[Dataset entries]
****************************************

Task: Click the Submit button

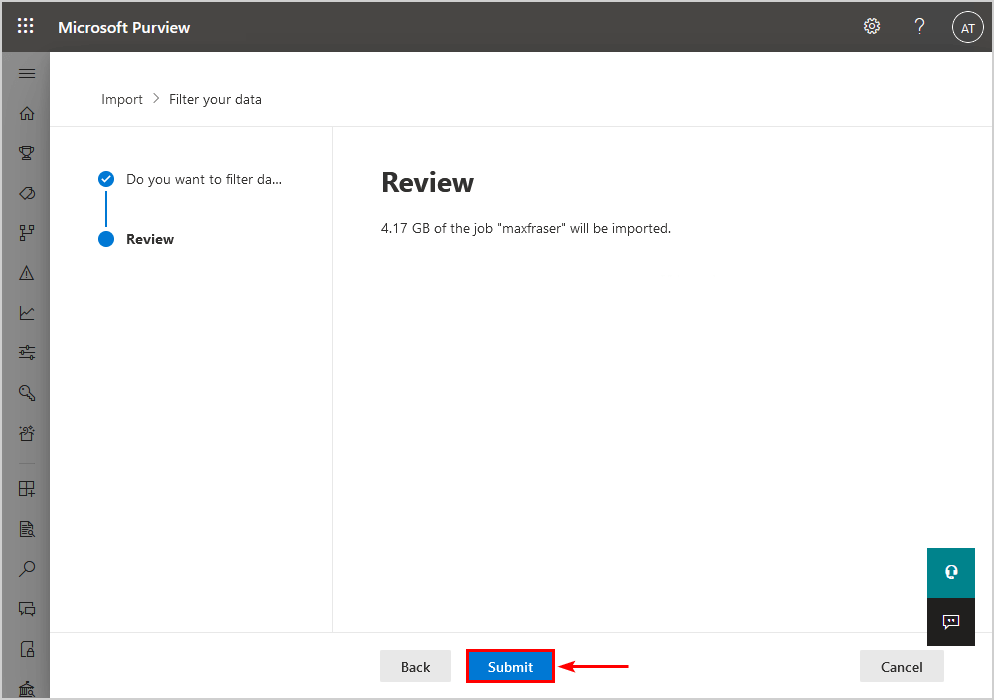Action: click(510, 666)
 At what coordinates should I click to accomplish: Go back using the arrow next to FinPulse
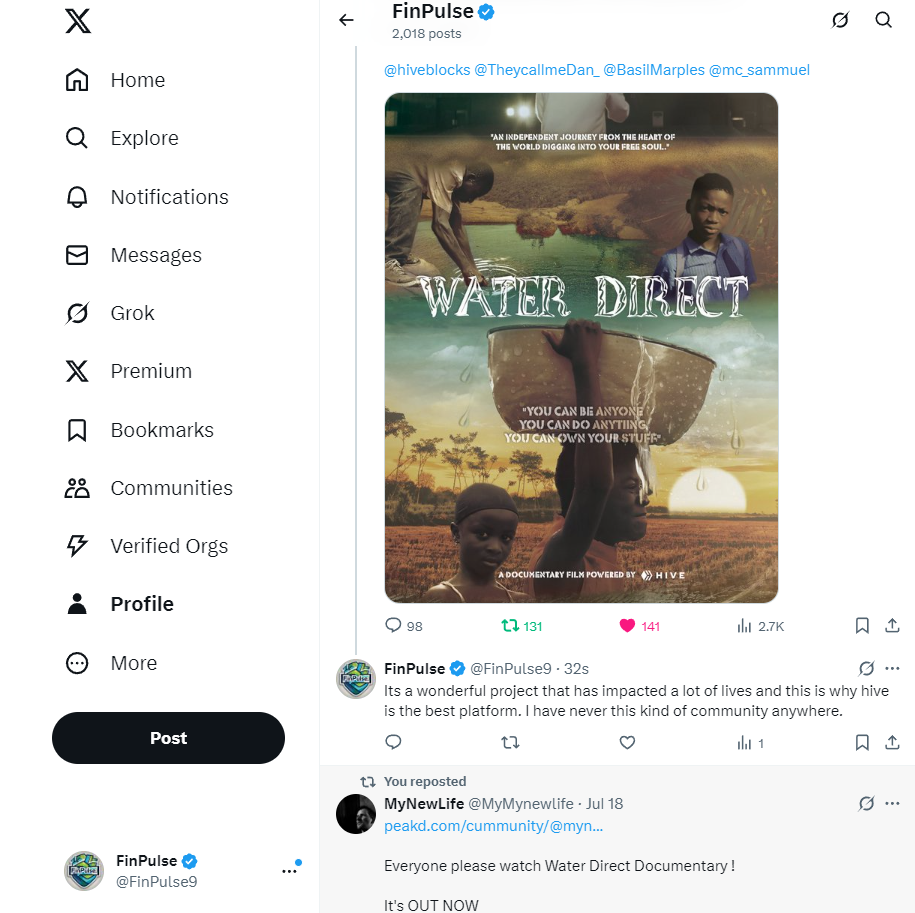[x=346, y=20]
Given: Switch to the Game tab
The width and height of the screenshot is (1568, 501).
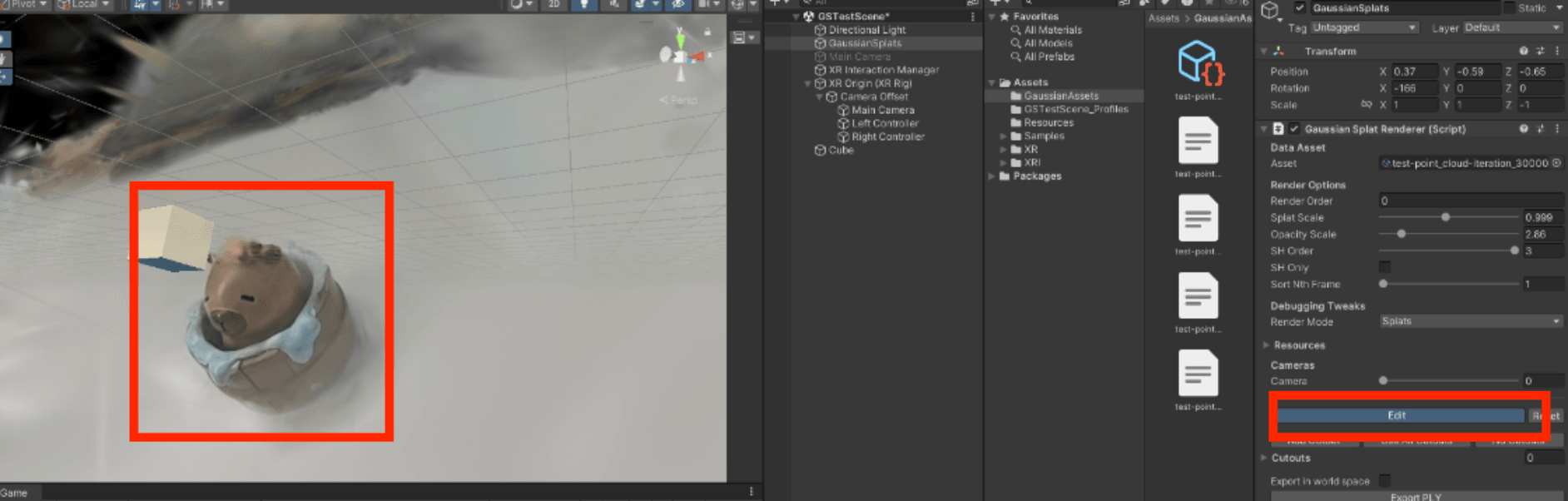Looking at the screenshot, I should coord(14,493).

****************************************

Task requirements:
Your task is to return the entries above exactly, with no pictures.

Task result:
Task: Click the Submit button

Action: click(510, 666)
 At what coordinates should I click to accomplish: Go back using the arrow next to FinPulse
[x=346, y=20]
Given: Switch to the Game tab
The width and height of the screenshot is (1568, 501).
Looking at the screenshot, I should coord(14,493).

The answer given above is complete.